Chomsky Hierarchy

The Chomsky Hierarchy, introduced by Noam Chomsky in 1956, is a classification of formal languages based on their generative power. It defines four types of languages, each associated with a specific type of grammar and computational model. This hierarchy is foundational in the theory of computation and linguistics, as it describes the relationships between different classes of languages and the machines that recognize them.


Classification of Languages and Grammars

The Chomsky Hierarchy consists of four levels, each corresponding to a class of formal languages:

  1. Type 0: Recursively Enumerable Languages
  2. Type 1: Context-Sensitive Languages
  3. Type 2: Context-Free Languages
  4. Type 3: Regular Languages

Each type of language is generated by a corresponding type of grammar and recognized by a specific computational model.


Type 0: Recursively Enumerable Languages

Recursively Enumerable Languages are the most general class in the hierarchy. They are generated by unrestricted grammars and recognized by Turing Machines.

Grammar Rules

Productions in Type 0 grammars are of the form:

</>
Copy
α → β

Where α and β are strings of terminals and non-terminals, and α must contain at least one non-terminal.

Examples:

  • The Halting Problem language.
  • Languages recognized by any arbitrary Turing Machine.

Type 1: Context-Sensitive Languages

Context-Sensitive Languages are generated by context-sensitive grammars (CSGs) and recognized by Linear Bounded Automata (LBAs).

Grammar Rules

Productions in Type 1 grammars are of the form:

</>
Copy
αAβ → αγβ

Where A is a non-terminal, α and β are strings of terminals and non-terminals, and γ is a non-empty string.

Examples:

  • L = {aⁿbⁿcⁿ | n ≥ 1} (equal numbers of a‘s, b‘s, and c‘s).
  • Languages that require additional context to parse.

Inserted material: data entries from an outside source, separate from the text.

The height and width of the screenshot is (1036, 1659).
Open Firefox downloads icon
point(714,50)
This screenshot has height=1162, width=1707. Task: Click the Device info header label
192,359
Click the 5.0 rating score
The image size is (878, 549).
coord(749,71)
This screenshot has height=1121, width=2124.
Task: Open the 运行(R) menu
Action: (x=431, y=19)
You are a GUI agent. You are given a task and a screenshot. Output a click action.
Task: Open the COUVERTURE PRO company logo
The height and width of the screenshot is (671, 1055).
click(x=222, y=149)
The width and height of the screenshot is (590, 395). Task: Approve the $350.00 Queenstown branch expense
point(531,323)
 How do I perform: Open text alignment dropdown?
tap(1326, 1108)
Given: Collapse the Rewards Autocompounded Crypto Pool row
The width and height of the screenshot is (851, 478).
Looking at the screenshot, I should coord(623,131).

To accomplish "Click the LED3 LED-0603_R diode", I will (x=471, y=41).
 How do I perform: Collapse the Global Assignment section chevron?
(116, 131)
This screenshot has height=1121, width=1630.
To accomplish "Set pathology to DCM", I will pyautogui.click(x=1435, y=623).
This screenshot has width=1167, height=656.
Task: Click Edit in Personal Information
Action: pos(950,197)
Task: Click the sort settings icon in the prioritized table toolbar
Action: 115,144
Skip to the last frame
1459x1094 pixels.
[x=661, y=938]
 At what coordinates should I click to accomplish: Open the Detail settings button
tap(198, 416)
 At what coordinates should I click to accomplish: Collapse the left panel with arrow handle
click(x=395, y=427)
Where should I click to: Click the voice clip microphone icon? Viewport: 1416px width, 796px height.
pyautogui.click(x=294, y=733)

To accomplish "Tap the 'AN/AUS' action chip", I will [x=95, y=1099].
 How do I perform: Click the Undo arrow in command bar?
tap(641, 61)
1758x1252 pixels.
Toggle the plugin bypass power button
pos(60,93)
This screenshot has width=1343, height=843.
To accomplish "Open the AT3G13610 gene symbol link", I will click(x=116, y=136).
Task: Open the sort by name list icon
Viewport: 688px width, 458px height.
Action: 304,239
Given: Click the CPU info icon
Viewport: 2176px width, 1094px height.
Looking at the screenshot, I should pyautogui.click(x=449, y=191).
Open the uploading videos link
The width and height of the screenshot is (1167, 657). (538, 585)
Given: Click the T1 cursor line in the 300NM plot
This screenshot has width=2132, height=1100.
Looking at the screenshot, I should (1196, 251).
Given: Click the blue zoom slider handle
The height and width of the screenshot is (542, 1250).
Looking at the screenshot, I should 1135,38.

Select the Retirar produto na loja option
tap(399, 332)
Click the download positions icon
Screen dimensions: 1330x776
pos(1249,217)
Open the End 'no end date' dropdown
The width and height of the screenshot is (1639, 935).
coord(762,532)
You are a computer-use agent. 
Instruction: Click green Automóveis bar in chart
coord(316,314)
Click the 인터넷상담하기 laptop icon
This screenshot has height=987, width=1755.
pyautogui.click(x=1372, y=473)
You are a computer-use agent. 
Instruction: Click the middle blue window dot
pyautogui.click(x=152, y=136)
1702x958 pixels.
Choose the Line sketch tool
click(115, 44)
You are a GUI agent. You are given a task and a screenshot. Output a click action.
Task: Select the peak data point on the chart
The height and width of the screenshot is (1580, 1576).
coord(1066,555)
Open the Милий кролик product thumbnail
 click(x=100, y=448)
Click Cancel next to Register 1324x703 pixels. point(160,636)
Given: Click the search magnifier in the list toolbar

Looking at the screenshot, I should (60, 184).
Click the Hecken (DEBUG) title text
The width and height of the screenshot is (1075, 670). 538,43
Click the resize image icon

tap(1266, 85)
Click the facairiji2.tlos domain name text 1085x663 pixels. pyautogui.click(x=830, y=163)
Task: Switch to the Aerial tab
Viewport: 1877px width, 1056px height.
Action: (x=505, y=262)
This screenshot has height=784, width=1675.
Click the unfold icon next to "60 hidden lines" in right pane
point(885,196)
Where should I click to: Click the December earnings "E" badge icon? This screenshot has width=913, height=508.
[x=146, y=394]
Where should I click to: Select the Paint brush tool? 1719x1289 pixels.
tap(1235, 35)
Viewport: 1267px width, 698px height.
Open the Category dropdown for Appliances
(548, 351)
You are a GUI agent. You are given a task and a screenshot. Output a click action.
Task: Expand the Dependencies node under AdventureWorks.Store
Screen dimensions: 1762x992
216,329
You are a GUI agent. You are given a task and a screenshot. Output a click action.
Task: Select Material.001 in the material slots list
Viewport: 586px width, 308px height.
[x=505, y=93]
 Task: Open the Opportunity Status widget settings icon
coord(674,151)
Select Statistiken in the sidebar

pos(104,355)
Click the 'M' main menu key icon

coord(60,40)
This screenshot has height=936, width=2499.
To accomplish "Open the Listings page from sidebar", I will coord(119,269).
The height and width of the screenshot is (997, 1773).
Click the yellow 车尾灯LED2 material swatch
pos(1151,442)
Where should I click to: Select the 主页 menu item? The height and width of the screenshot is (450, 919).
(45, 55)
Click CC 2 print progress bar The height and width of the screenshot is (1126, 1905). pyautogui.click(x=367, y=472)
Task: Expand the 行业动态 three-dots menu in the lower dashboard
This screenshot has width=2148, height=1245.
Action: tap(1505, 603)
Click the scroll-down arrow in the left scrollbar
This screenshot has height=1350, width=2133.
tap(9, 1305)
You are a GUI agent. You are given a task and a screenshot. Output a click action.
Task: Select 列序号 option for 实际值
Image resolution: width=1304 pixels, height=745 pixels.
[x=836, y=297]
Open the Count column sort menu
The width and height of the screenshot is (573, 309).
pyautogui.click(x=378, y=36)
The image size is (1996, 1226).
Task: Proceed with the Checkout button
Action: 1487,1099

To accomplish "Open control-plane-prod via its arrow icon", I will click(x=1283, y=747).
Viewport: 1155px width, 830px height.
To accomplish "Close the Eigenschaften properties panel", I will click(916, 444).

Type 2: Context-Free Languages

Context-Free Languages (CFLs) are generated by context-free grammars (CFGs) and recognized by Pushdown Automata (PDAs).

Grammar Rules

Productions in Type 2 grammars are of the form:

</>
Copy
A → γ

Where A is a single non-terminal, and γ is a string of terminals and non-terminals.

Examples:

  • L = {aⁿbⁿ | n ≥ 1} (equal numbers of a‘s and b‘s).
  • Languages that can be described by balanced parentheses.

Type 3: Regular Languages

Regular Languages are generated by regular grammars and recognized by Finite Automata (FA), including deterministic (DFA) and nondeterministic (NFA) models.

Grammar Rules

Productions in Type 3 grammars are of the form:

</>
Copy
A → aB | a

Where A and B are non-terminals, and a is a terminal.

Examples:

  • L = {aⁿ | n ≥ 0} (strings of a‘s).
  • Languages like binary strings divisible by a fixed number.

Key Takeaways

  • Chomsky Hierarchy: Classifies languages into four types: recursively enumerable, context-sensitive, context-free, and regular.
  • Associated Models: Each type is associated with specific grammars and computational models (e.g., Turing Machines for Type 0, Finite Automata for Type 3).
  • Expressive Power: Higher levels in the hierarchy can generate more complex languages, but they also require more computational resources.
  • Applications: Understanding the hierarchy is crucial for parsing, language processing, and designing algorithms in theoretical and applied computer science.